Given data:
*** Begin section ***
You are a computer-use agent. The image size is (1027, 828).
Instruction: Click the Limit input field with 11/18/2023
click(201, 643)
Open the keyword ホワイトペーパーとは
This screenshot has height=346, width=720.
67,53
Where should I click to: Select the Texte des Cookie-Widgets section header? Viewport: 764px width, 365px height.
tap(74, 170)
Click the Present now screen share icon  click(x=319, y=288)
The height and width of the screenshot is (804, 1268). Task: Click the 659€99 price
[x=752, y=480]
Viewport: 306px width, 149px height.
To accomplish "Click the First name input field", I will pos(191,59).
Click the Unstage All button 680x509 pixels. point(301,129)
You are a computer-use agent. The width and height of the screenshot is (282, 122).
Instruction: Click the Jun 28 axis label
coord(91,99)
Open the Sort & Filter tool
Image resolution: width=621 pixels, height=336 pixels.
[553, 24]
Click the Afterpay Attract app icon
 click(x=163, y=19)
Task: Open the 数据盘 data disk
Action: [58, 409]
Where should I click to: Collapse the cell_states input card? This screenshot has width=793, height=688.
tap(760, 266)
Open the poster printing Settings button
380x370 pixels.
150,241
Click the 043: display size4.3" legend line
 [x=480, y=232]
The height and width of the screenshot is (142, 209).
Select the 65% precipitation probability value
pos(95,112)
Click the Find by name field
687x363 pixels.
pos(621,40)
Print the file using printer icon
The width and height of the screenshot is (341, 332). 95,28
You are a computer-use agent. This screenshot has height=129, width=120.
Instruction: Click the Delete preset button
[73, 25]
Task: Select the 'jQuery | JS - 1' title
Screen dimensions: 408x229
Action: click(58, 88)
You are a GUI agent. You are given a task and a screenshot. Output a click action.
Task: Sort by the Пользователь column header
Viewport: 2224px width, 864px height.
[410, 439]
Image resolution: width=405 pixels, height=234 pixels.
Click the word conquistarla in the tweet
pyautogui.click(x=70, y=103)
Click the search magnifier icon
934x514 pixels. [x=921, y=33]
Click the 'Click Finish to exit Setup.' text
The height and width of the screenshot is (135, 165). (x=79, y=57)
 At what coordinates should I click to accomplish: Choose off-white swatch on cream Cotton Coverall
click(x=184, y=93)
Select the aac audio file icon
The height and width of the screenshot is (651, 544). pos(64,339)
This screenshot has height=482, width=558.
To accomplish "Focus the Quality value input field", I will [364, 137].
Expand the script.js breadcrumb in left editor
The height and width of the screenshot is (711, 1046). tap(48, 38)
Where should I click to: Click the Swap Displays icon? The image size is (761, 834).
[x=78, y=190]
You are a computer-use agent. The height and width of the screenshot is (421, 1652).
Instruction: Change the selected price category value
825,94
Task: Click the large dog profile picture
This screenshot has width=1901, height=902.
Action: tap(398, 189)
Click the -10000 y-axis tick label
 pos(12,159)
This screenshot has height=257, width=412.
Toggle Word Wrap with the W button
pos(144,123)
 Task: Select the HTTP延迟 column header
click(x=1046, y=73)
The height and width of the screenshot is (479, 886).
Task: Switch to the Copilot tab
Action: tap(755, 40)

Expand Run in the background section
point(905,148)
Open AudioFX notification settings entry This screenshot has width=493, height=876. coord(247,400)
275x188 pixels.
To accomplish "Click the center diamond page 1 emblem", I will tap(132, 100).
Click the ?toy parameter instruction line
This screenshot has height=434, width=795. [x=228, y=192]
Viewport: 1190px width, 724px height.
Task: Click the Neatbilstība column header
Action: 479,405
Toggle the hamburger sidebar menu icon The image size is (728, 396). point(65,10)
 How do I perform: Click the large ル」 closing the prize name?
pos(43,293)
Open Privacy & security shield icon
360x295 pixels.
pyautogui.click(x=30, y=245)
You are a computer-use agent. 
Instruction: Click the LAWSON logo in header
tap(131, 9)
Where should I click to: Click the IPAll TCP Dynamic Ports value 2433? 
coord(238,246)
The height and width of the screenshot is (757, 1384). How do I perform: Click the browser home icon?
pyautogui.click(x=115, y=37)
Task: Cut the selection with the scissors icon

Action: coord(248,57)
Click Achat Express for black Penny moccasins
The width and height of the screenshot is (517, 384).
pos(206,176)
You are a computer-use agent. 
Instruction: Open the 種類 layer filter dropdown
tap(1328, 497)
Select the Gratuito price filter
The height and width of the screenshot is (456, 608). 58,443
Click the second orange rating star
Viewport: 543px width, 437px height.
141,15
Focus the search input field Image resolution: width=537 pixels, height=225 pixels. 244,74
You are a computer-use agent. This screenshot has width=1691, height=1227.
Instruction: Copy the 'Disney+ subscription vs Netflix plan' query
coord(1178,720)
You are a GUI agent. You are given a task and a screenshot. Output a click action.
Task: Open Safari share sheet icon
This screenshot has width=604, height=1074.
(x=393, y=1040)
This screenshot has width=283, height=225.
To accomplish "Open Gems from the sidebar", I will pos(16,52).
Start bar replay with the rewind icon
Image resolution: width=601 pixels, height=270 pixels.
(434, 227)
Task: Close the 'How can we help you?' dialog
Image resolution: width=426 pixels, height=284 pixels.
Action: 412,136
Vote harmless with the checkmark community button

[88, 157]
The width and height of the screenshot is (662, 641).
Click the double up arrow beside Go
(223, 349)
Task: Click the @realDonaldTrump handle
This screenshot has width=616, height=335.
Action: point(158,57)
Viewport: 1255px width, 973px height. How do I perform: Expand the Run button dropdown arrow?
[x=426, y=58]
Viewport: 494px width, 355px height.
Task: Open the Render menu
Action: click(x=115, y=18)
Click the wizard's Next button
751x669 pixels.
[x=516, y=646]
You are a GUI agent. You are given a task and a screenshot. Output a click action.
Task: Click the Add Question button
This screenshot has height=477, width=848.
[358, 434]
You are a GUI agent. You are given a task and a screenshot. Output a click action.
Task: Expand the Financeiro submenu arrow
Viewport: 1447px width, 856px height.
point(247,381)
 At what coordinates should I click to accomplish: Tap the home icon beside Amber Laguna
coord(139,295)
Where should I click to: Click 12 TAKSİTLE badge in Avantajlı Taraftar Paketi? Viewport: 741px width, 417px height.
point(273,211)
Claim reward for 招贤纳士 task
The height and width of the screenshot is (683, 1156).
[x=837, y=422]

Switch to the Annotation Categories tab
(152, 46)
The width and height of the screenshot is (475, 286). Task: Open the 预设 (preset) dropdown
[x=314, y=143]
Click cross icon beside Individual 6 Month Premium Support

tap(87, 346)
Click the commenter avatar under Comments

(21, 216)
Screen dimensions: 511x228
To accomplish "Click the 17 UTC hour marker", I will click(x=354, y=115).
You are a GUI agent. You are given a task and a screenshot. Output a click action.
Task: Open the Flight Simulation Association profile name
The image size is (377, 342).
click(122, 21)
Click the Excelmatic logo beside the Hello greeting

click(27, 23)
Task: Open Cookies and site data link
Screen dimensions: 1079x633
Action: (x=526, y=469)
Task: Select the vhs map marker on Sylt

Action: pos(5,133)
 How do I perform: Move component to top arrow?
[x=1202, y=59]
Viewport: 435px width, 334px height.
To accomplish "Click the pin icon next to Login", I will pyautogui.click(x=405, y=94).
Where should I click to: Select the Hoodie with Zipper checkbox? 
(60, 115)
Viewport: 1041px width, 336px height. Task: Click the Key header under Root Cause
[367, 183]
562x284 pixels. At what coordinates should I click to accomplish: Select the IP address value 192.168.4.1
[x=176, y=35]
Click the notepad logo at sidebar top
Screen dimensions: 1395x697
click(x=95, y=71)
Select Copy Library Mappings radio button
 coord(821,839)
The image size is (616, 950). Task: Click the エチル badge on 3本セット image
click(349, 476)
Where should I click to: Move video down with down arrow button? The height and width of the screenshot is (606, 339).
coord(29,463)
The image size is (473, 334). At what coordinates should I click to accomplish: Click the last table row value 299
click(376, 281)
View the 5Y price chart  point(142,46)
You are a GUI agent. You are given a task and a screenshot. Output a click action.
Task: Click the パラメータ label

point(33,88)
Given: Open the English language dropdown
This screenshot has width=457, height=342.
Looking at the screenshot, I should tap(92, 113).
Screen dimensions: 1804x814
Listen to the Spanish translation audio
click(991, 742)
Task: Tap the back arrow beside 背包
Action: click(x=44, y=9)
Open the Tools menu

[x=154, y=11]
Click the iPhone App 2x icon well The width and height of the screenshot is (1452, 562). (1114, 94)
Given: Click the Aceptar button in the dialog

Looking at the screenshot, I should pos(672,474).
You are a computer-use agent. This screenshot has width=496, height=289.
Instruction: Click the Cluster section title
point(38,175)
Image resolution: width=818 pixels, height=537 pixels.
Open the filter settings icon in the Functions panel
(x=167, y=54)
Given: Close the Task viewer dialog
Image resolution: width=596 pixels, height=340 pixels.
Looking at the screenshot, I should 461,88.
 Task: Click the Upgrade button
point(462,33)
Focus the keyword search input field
*** End section ***
Try it: Begin with the first line of the listing and copy exactly through the line that contains "Click the Unstage", please, keeping both ends and leaving out everything after.

Task response:
You are a computer-use agent. The image size is (1027, 828).
Instruction: Click the Limit input field with 11/18/2023
click(201, 643)
Open the keyword ホワイトペーパーとは
This screenshot has height=346, width=720.
67,53
Where should I click to: Select the Texte des Cookie-Widgets section header? Viewport: 764px width, 365px height.
tap(74, 170)
Click the Present now screen share icon  click(x=319, y=288)
The height and width of the screenshot is (804, 1268). Task: Click the 659€99 price
[x=752, y=480]
Viewport: 306px width, 149px height.
To accomplish "Click the First name input field", I will pos(191,59).
Click the Unstage All button 680x509 pixels. point(301,129)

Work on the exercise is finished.